UNTERM STRICH

Er war der Prototyp des „engagierten Intellektuellen“ nach Sartres Vorbild: der französische Philosoph Francis Jeanson, der Samstagnacht 87-jährig in seiner Villa bei Bordeaux gestorben ist, wie gestern bekannt wurde. 1952 traf ihn die Ironie der Geschichte: Als Autor und Algerienkämpfer selbst ein „Mensch in der Revolte“, wurde Jeanson dazu bestimmt, den gleichnamigen Essay („L’homme revolté“) von Albert Camus in Sartres Literaturzeitschrift Les Temps Modernes zu besprechen; dieser Verriss auf Bestellung war es, der zur Entzweiung der beiden französischen Existenzialisten führte.

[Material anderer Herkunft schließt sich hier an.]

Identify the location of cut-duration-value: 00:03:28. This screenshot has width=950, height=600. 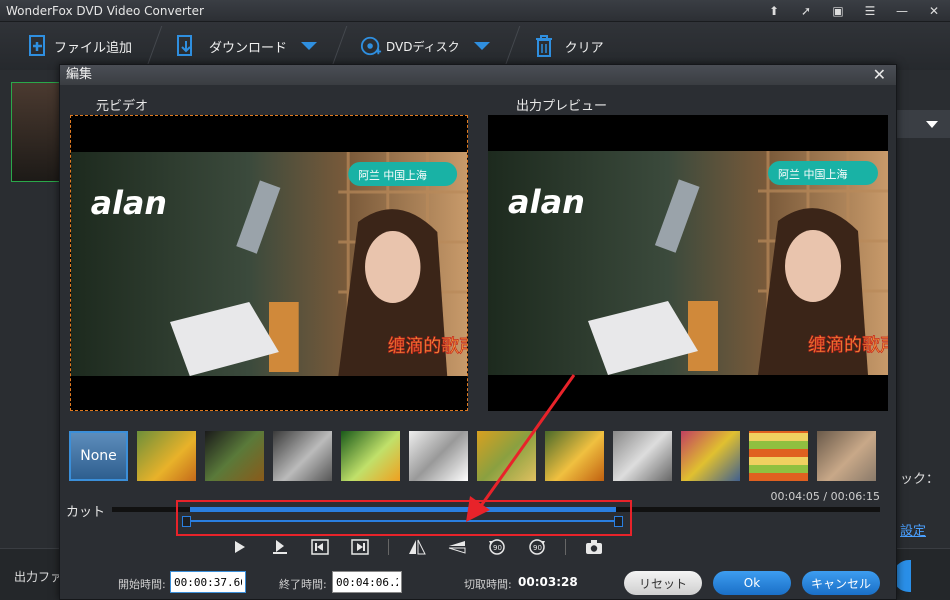
(548, 582).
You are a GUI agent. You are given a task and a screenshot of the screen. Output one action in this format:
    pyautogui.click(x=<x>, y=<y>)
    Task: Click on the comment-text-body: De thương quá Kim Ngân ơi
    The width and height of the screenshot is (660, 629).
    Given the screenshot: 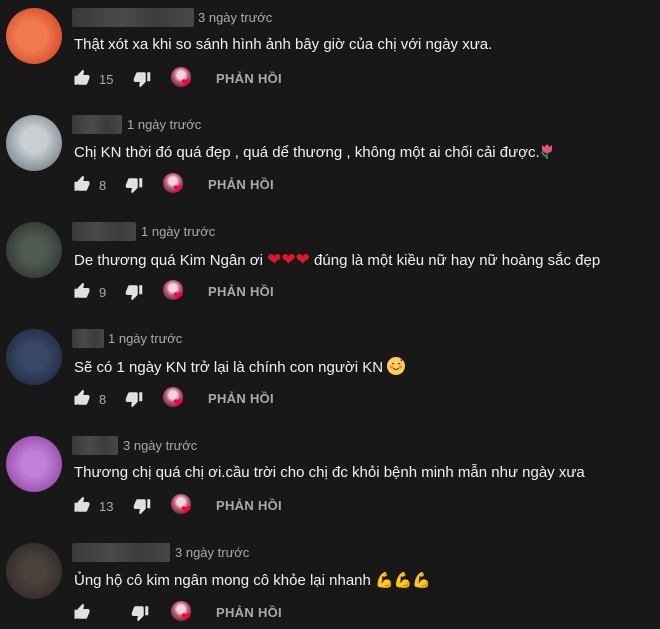 What is the action you would take?
    pyautogui.click(x=171, y=260)
    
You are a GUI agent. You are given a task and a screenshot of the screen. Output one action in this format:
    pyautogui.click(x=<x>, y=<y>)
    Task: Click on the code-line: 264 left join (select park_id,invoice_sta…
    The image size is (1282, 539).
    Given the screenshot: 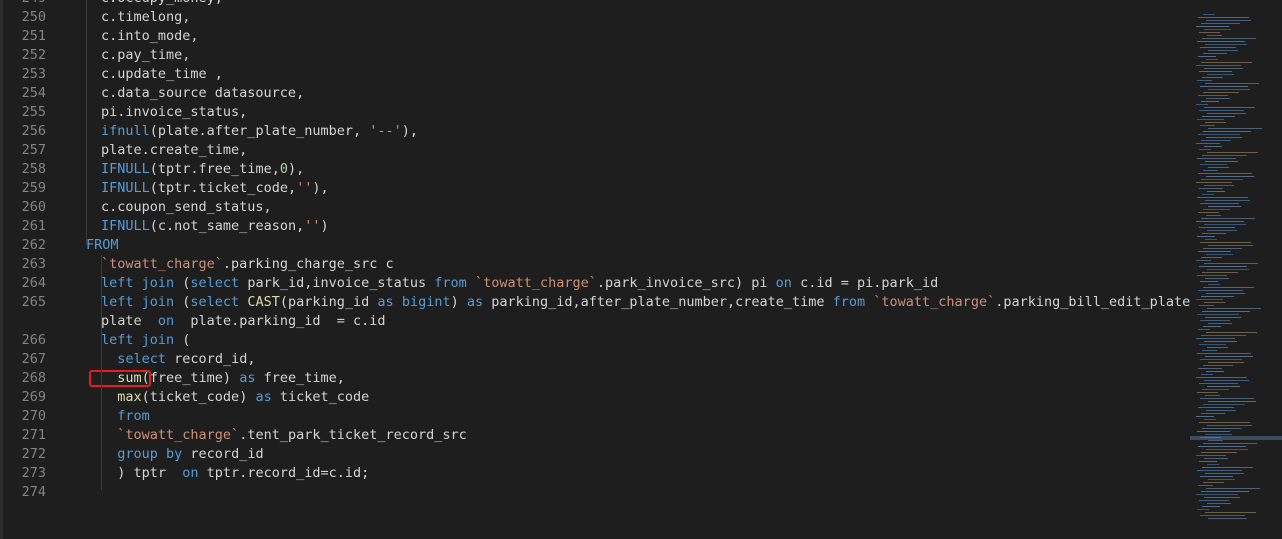 What is the action you would take?
    pyautogui.click(x=595, y=284)
    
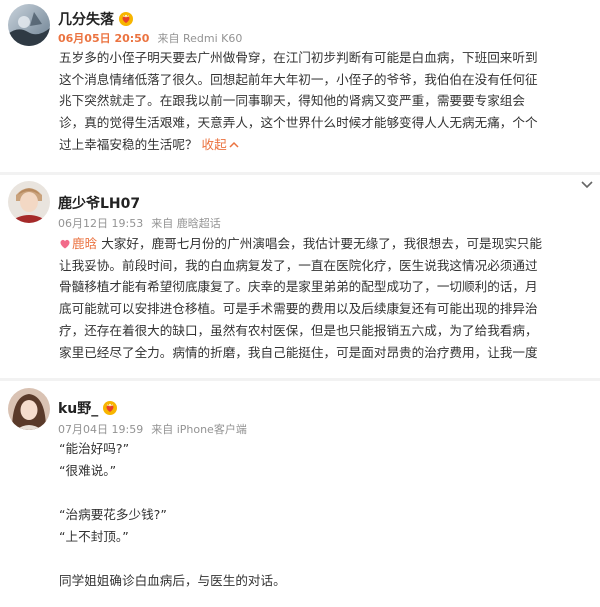 This screenshot has height=607, width=600. I want to click on topic-link: 鹿晗, so click(78, 244).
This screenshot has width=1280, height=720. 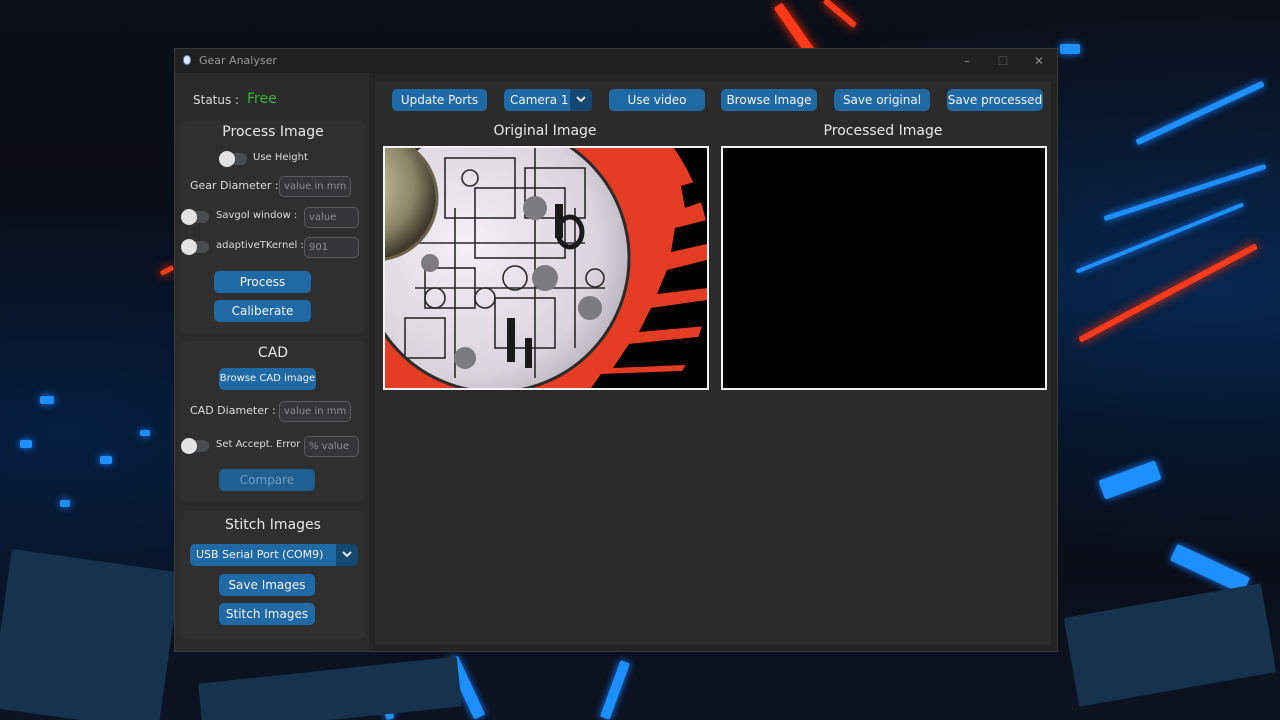 I want to click on use-video-button: Use video, so click(x=657, y=100).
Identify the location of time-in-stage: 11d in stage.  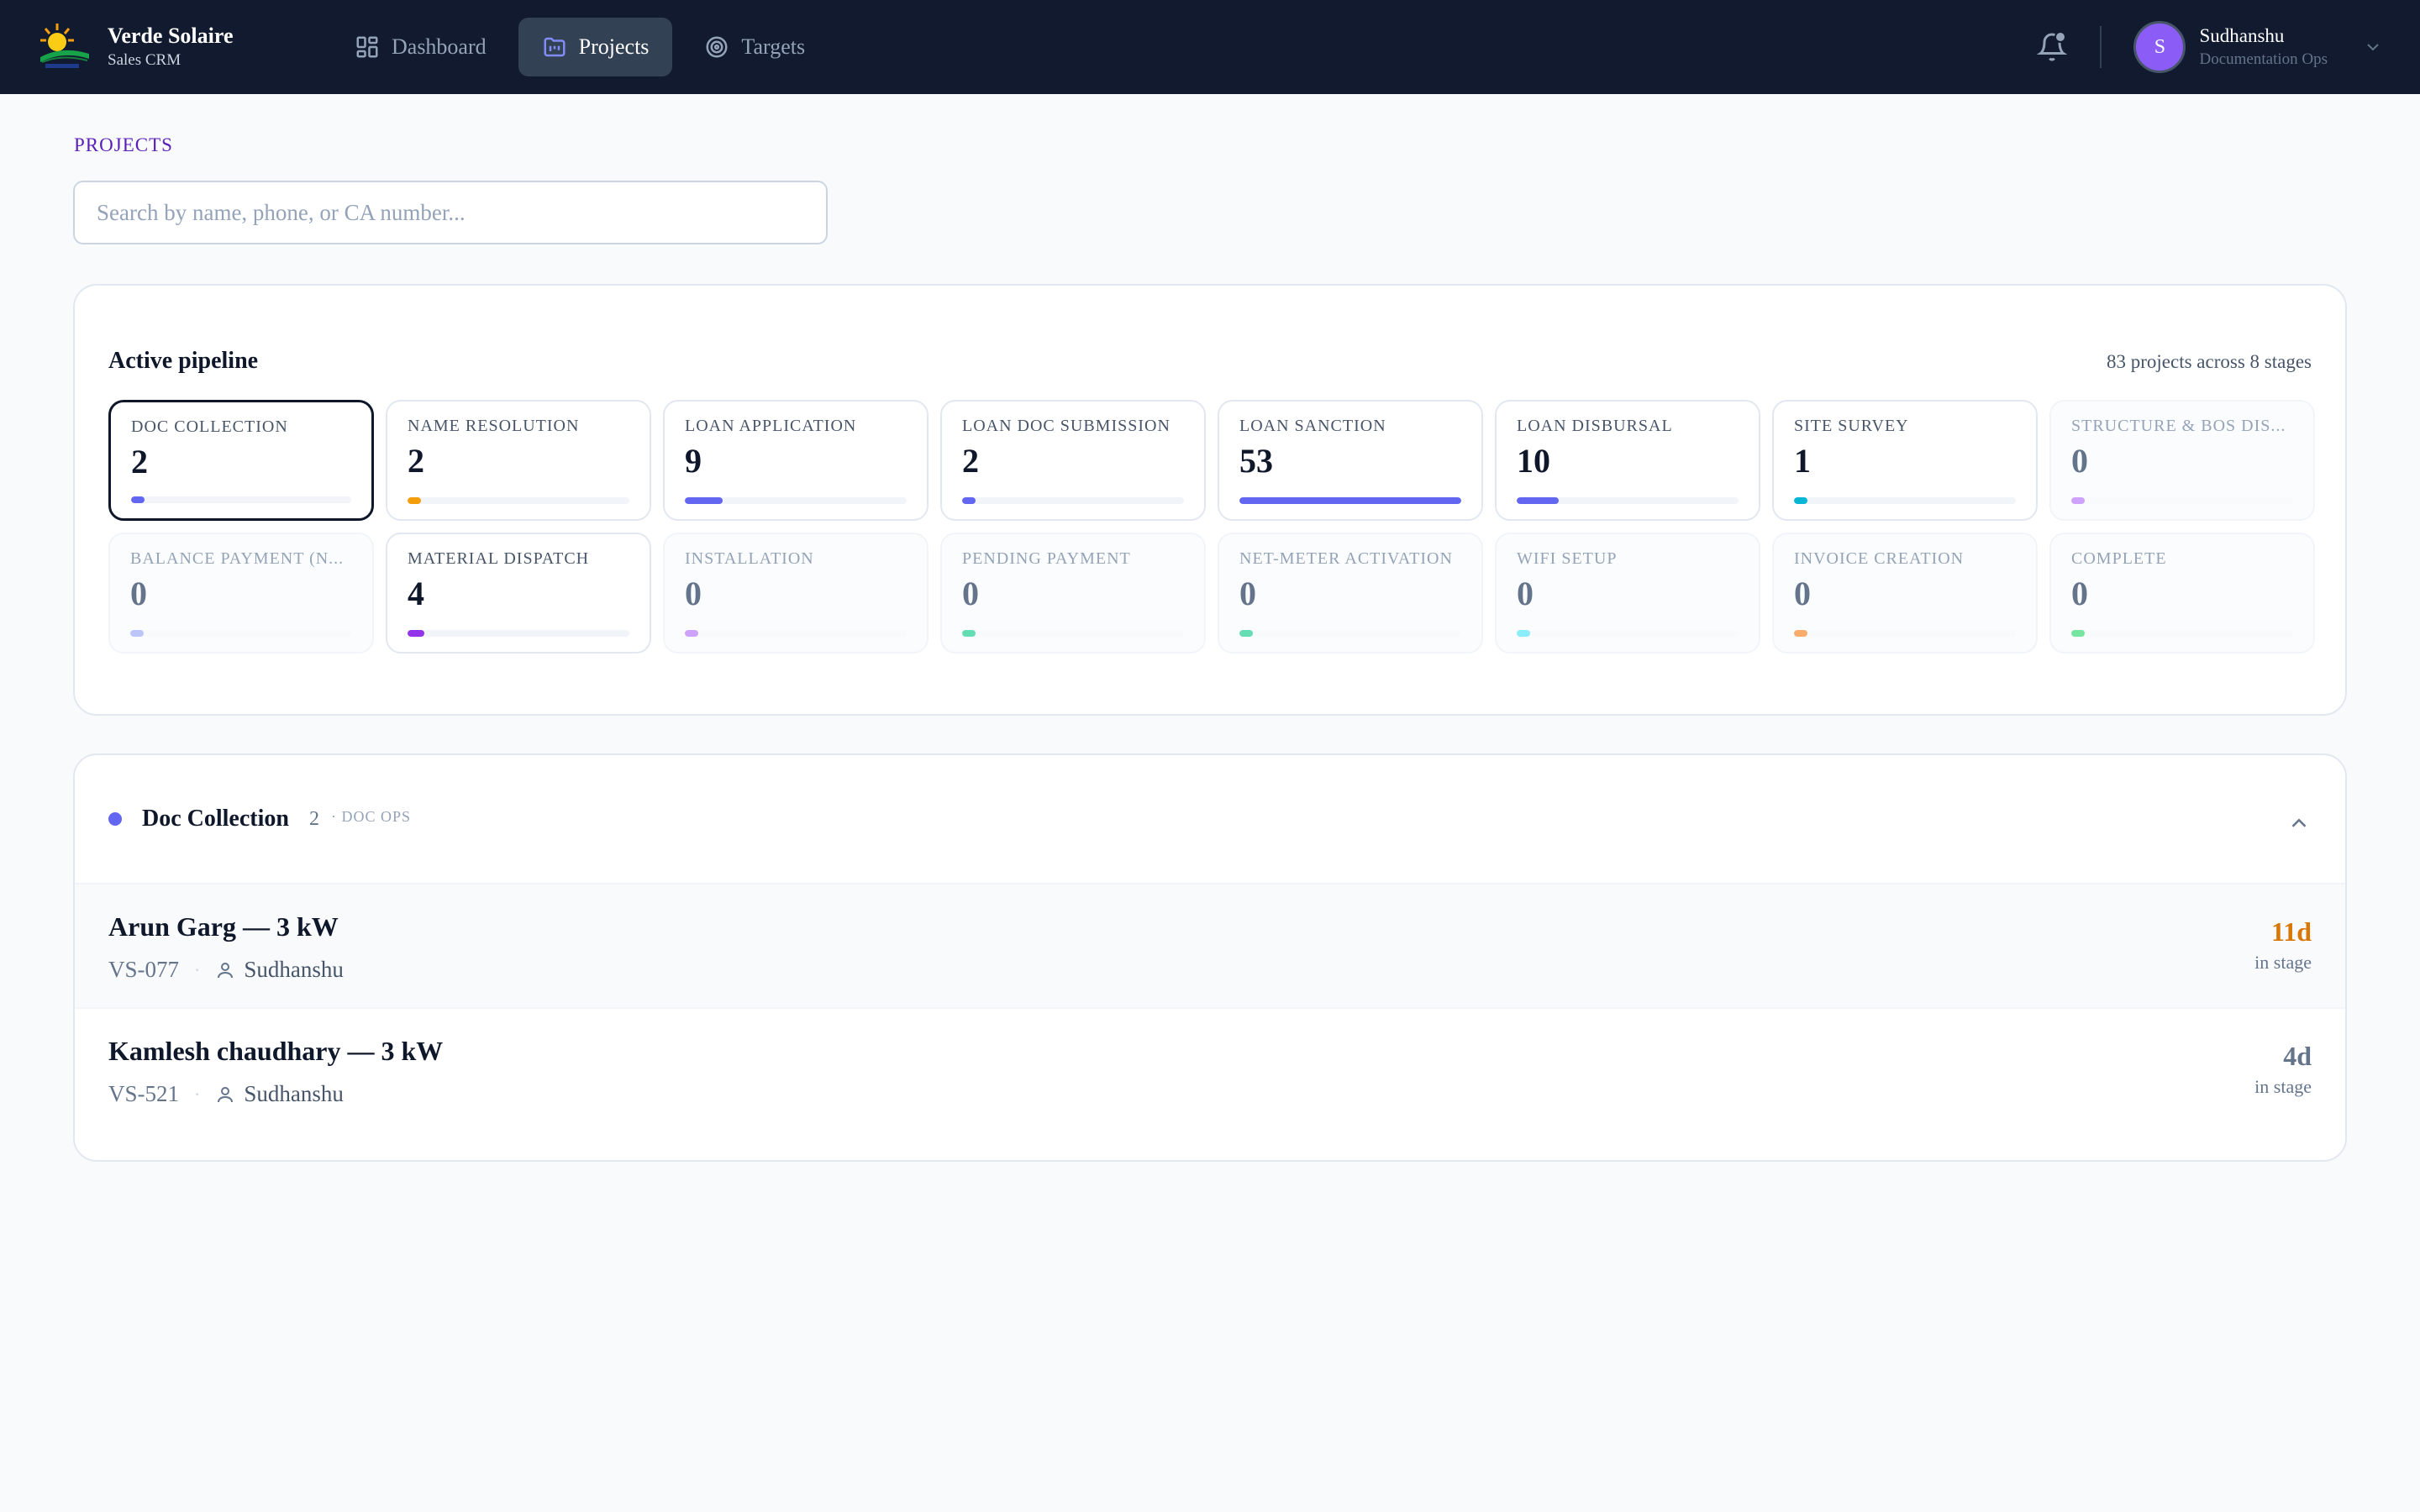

Von Sartre übernahm Jeanson die Überzeugung, dass der Mensch zugleich frei und ein „Nichts“ sei; erst durch seine Taten könne er existieren. Jeanson selbst existierte durch seinen Kampf gegen den Kolonialismus; im Essay „L’Algérie hors la loi“ (Das gesetzlose Algerien) kritisierte er 1955 die französische „Integrationspolitik“ und sympathisierte mit dem bewaffneten Unabhängigkeitskampf der algerischen Partei FLN („Front de libération nationale“). Die Schrift löste eine heftige Polemik aus und wurde zum Manifest der militanten Antikolonialisten, die der Philosoph seit 1957 auch logistisch unterstützte: mit dem Netzwerk der „Kofferträger“ („porteurs de valises“). Jetzt hat Jeanson seine Koffer abgestellt.